_EXTRACTED INFORMATION:_
'''

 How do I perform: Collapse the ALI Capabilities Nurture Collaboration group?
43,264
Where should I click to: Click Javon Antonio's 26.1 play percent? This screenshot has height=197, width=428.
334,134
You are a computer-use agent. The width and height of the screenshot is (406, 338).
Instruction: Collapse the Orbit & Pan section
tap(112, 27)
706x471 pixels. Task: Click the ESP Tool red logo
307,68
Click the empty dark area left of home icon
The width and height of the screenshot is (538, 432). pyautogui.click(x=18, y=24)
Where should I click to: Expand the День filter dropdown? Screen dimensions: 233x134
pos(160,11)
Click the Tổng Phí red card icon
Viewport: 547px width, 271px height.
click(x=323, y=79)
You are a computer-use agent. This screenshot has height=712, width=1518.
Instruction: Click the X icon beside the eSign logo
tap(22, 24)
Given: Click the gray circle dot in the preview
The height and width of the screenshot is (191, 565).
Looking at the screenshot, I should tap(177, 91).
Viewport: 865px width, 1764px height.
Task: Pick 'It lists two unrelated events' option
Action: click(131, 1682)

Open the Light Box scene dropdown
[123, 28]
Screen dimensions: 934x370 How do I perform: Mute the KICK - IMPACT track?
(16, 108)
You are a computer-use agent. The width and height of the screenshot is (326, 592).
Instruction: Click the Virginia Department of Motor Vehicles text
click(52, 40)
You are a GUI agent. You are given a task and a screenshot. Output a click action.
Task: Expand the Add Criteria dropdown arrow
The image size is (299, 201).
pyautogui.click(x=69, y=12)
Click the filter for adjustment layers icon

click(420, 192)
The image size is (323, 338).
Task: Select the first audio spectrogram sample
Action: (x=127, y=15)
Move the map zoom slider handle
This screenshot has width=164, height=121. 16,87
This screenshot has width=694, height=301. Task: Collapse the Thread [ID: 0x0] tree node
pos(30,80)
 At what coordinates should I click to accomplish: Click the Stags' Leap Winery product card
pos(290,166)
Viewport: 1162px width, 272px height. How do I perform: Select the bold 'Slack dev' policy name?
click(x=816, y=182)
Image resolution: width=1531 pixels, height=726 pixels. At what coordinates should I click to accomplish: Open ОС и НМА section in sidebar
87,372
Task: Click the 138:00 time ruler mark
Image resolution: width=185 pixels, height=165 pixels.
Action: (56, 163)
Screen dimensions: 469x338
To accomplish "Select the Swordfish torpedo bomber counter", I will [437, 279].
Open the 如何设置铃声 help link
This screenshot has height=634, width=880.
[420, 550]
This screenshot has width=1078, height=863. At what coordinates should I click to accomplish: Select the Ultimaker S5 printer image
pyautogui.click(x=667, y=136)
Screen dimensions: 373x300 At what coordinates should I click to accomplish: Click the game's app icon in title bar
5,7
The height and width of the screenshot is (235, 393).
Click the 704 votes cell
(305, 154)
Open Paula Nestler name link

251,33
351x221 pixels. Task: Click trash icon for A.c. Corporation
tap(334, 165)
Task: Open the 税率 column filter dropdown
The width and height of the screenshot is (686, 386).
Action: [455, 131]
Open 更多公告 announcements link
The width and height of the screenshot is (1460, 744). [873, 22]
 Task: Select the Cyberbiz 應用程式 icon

'''

_WORK ORDER:_ Write out the whole listing exactly as it stands.

_TASK RESULT:_
 How do I perform: Collapse the ALI Capabilities Nurture Collaboration group?
43,264
Where should I click to: Click Javon Antonio's 26.1 play percent? This screenshot has height=197, width=428.
334,134
You are a computer-use agent. The width and height of the screenshot is (406, 338).
Instruction: Collapse the Orbit & Pan section
tap(112, 27)
706x471 pixels. Task: Click the ESP Tool red logo
307,68
Click the empty dark area left of home icon
The width and height of the screenshot is (538, 432). pyautogui.click(x=18, y=24)
Where should I click to: Expand the День filter dropdown? Screen dimensions: 233x134
pos(160,11)
Click the Tổng Phí red card icon
Viewport: 547px width, 271px height.
click(x=323, y=79)
You are a computer-use agent. This screenshot has height=712, width=1518.
Instruction: Click the X icon beside the eSign logo
tap(22, 24)
Given: Click the gray circle dot in the preview
The height and width of the screenshot is (191, 565).
Looking at the screenshot, I should tap(177, 91).
Viewport: 865px width, 1764px height.
Task: Pick 'It lists two unrelated events' option
Action: click(131, 1682)

Open the Light Box scene dropdown
[123, 28]
Screen dimensions: 934x370 How do I perform: Mute the KICK - IMPACT track?
(16, 108)
You are a computer-use agent. The width and height of the screenshot is (326, 592).
Instruction: Click the Virginia Department of Motor Vehicles text
click(52, 40)
You are a GUI agent. You are given a task and a screenshot. Output a click action.
Task: Expand the Add Criteria dropdown arrow
The image size is (299, 201).
pyautogui.click(x=69, y=12)
Click the filter for adjustment layers icon

click(420, 192)
The image size is (323, 338).
Task: Select the first audio spectrogram sample
Action: (x=127, y=15)
Move the map zoom slider handle
This screenshot has width=164, height=121. 16,87
This screenshot has width=694, height=301. Task: Collapse the Thread [ID: 0x0] tree node
pos(30,80)
 At what coordinates should I click to accomplish: Click the Stags' Leap Winery product card
pos(290,166)
Viewport: 1162px width, 272px height. How do I perform: Select the bold 'Slack dev' policy name?
click(x=816, y=182)
Image resolution: width=1531 pixels, height=726 pixels. At what coordinates should I click to accomplish: Open ОС и НМА section in sidebar
87,372
Task: Click the 138:00 time ruler mark
Image resolution: width=185 pixels, height=165 pixels.
Action: (56, 163)
Screen dimensions: 469x338
To accomplish "Select the Swordfish torpedo bomber counter", I will [437, 279].
Open the 如何设置铃声 help link
This screenshot has height=634, width=880.
[420, 550]
This screenshot has width=1078, height=863. At what coordinates should I click to accomplish: Select the Ultimaker S5 printer image
pyautogui.click(x=667, y=136)
Screen dimensions: 373x300 At what coordinates should I click to accomplish: Click the game's app icon in title bar
5,7
The height and width of the screenshot is (235, 393).
Click the 704 votes cell
(305, 154)
Open Paula Nestler name link

251,33
351x221 pixels. Task: Click trash icon for A.c. Corporation
tap(334, 165)
Task: Open the 税率 column filter dropdown
The width and height of the screenshot is (686, 386).
Action: [455, 131]
Open 更多公告 announcements link
The width and height of the screenshot is (1460, 744). [873, 22]
 Task: Select the Cyberbiz 應用程式 icon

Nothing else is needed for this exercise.